__RECORDS SHOWN__.
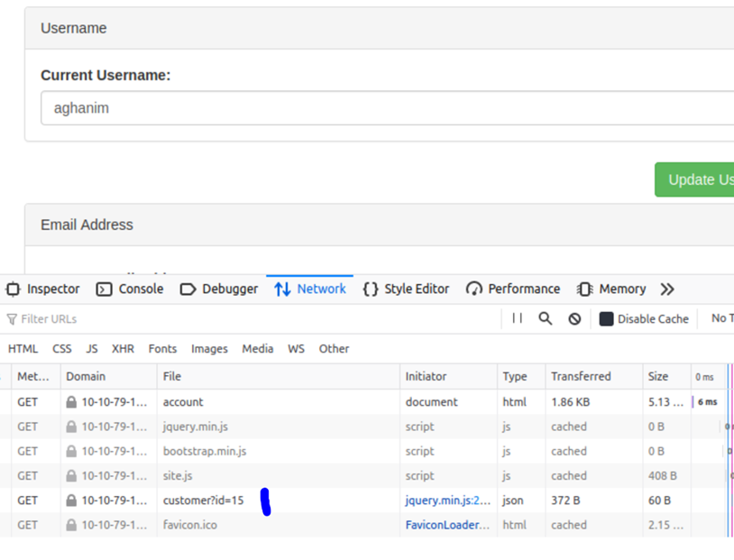
Task: Open the Inspector panel
Action: coord(43,289)
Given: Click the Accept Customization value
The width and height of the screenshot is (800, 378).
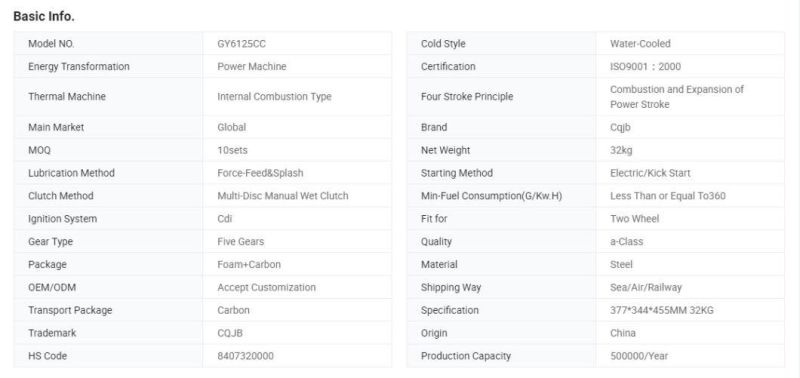Looking at the screenshot, I should click(266, 287).
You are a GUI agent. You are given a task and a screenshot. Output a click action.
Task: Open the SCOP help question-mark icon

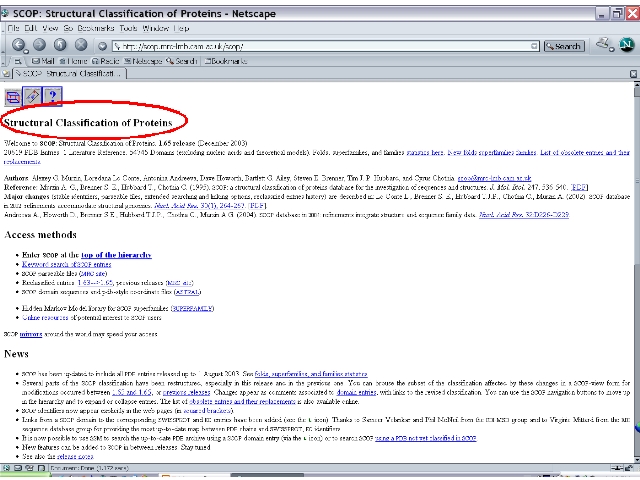(x=53, y=96)
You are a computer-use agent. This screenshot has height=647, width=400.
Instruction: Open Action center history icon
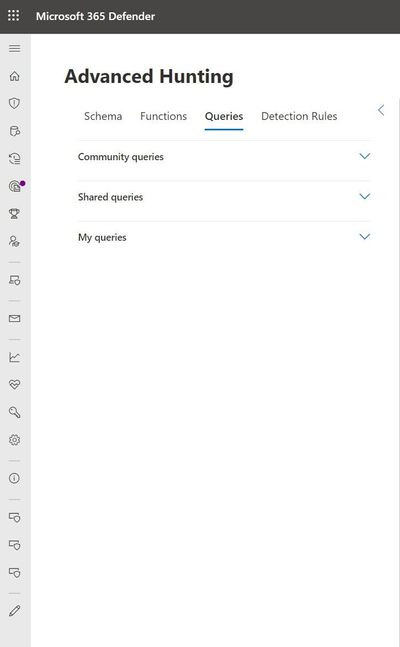(14, 158)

__ABOUT THIS TASK__.
Working from the line with "Given: Click the Accept Customization value" to the last line of the material above, repeat each line exactly and leave out the pictures.

__RESULT FOR THIS TASK__.
Given: Click the Accept Customization value
The width and height of the screenshot is (800, 378).
Looking at the screenshot, I should click(266, 287).
You are a GUI agent. You are given a task and a screenshot. Output a click action.
Task: Open the SCOP help question-mark icon

(x=53, y=96)
You are a computer-use agent. This screenshot has height=647, width=400.
Instruction: Open Action center history icon
(14, 158)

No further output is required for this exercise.